SHORT EXERCISE 1: From the passage on city branding, pull out everything from "The logo incorporates" down to "Avon River’s banks.".
SHORT EXERCISE 2:
Answer these questions using the passage on city branding.
(a) Who ran the NYC campaign?
(b) In what year was Christchurch Ōtautahi devastated by an earthquake?
(c) What is the name of the bespoke font used in Oslo's brand?
SHORT EXERCISE 3: Carry on the passage on city branding from its final sentence.

PASSAGE SHOWN:
»»
New York first, since Milton Glaser’s ‘I Love New York’ motif probably launched the idea of urban branding, so changing it was bound to attract brickbats as well as bouquets.
(WE ❤ NYC campaign (Copyright © New York State Department of Economic Development, 2023))
The article quotes from Maryam Banikarim, who ran the NYC campaign:
The aim of the rebrand was to infuse pride in New Yorkers and “drive civic action” by encouraging citizens to volunteer in their communities. “This is a moment for ‘we’ not ‘me’,” she explains. “The campaign isn’t trying to replace the original mark; it’s designed to exist alongside it and bring NYC residents together. Whether you love the mark or hate it, do something for your city.”
The theory of city- or place-based branding is that it needs to find the set of attributes that represent a powerful sense of place, and which represent the “unique character” of the place.
In New Zealand Christchurch Ōtautahi was devastated by an earthquake in 2011, and to some extent is still recovering from that. Its rebrand was designed to attract external visitors and investors.
The designers Resonance Consultancy spent time talking to residents, business and visitors:
They discovered that its image as the “Garden City” was important, as well as being a good place to balance work and leisure, leading them to create the promise: “Christchurch is a playground for people.” Jeremie (Feinblatt of Resonance Consultancy) calls this process “from logic to magic”.
(Christchurch Ōtautahi (Copyright © Christchurch, 2023))
The logo incorporates the city’s name in both languages and its dual lines are a nod to ‘haehae’, a technique used in whakairo (Māori carvings), plus the two sides of the Avon River’s banks.
If I’m honest, I found this a bit underwhelming, although I can see that in an age where people emphasise the ‘liveability’ of cities it might work. But doing city branding is a tough challenge. Once launched it needs to work for 10 years or more. You can see that simpler might be better.
The article looks at Oslo and Madrid as well. The Oslo campaign was in the ‘refresh’ business, finding a way to update a century old city seal, which shows the city’s patron sait, St Hallvard, making it more modern, more minimal, and easier to combine with other messaging:
“Less clutter, more clarity” was their strategy, he says, plus drawing on the city for inspiration when choosing colours and fonts. The blue and green hues of the brand represent everything from streetcars and the fjord to Oslo’s parks, while the bespoke font, Oslo Sans, is inspired by the city’s street signs.
««
Extracted records
»»
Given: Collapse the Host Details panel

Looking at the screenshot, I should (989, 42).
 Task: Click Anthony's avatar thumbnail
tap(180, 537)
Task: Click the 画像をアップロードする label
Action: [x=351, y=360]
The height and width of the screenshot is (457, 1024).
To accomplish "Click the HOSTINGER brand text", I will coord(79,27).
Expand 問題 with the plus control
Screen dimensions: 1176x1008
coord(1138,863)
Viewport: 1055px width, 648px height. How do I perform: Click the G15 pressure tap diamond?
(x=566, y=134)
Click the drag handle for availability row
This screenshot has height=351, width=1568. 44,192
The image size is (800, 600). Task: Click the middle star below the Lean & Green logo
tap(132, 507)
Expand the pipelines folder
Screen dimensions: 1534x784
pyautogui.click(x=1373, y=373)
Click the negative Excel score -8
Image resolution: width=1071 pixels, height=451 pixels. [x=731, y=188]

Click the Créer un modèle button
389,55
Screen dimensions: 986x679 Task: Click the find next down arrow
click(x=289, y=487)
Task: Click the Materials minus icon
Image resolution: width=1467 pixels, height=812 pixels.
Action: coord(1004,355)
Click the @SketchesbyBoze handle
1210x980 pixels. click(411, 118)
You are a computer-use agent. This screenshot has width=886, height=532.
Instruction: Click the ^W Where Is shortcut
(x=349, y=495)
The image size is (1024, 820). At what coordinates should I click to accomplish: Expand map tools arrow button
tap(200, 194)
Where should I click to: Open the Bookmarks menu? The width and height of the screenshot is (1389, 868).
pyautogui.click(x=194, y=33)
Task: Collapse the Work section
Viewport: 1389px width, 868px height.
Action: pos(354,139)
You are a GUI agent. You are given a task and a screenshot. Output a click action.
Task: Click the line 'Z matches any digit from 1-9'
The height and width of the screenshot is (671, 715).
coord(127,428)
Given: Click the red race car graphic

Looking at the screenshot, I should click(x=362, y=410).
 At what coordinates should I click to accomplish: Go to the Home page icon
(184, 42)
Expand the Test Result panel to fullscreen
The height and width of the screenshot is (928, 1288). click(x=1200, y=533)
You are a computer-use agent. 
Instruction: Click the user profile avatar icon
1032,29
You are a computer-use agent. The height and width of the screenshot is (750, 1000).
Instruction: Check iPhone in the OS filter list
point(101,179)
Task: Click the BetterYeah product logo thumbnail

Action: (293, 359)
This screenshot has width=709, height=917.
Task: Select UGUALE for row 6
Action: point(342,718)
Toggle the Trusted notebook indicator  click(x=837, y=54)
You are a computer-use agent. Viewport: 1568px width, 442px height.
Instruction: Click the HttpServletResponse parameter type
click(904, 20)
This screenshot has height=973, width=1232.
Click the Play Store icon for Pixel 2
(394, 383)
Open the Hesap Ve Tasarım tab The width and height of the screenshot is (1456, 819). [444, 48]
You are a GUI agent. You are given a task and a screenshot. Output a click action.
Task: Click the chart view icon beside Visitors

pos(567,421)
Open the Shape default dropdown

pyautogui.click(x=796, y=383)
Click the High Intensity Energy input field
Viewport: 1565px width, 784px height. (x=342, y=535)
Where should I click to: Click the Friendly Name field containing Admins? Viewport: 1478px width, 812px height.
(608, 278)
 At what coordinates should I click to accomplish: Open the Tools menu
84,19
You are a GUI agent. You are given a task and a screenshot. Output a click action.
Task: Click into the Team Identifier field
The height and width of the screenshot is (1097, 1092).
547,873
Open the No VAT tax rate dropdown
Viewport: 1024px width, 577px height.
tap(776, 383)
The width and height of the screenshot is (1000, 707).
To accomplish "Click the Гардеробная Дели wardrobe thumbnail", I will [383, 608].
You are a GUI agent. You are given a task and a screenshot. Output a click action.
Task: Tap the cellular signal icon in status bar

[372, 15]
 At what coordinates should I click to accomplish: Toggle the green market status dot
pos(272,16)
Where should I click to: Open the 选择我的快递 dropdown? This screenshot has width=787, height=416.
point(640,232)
««
RESPONSE 1:
The logo incorporates the city’s name in both languages and its dual lines are a nod to ‘haehae’, a technique used in whakairo (Māori carvings), plus the two sides of the Avon River’s banks.

RESPONSE 2:
(a) Maryam Banikarim
(b) 2011
(c) Oslo Sans

RESPONSE 3:
(From the old St Hallvard to the new. Copyright © Knowit Experience (formerly Creuna), 2019)
And since I love typography, here’s Oslo Sans.
(Oslo Sans (Copyright © Knowit Experience (formerly Creuna), 2019))
Of course, when you’re branding an unbuilt city, none of the constraints above apply, but you also have nothing much to work from. The Indonesian Association of Graphic Designers (ADGI) is helping the government develop the logo for the country’s new capital, Nusantara. Diaz Hensuk sits on ADGI’s board of advisors:
“There’s no culture yet, there’s no people yet,” he says. “We have to create our own image through the design.” The narrative ADGI has devised seeks to present Nusantara as “a home for all” to meet the government’s professed aims of promoting economic equality and inclusivity, and decentralising the country by shifting the focus from the dominant island of Java.
If in doubt, hold a competition, which is what AGDI did, inviting submissions from its members. The winning entry, unveiled at the end of May, went for a tree theme:
(Aulia Akbar ‘s) logo is called “Pohon Hayat Nusantara” (Nusantara’s Tree of Life) and was inspired by the symbolism of trees from west to east Indonesia, representing the rich biodiversity in Indonesia’s ecology.
(The winning visual identity design for Nusantara (Copyright © Aulia Akbar from ADGI Bandung Chapter, 2023)
As the article suggests, a good city brand is about increasing the cohesion of the city, creating more of a sense of being and belonging. It’s designed to connect people to an idea and a story about where they live. Like all brands, it is a shorthand of a promise of value. So the story has to have some connection with people’s lived experience of it.
But I think it’s trying to do something more. Cities are fragmenting, under pressure of money, climate, and the social, economic and generational consequences of these. Urban branding is trying to create a sense that shared place gives us something in common—from “me” to “we”, as the New York logo does. Of course: it might not be enough.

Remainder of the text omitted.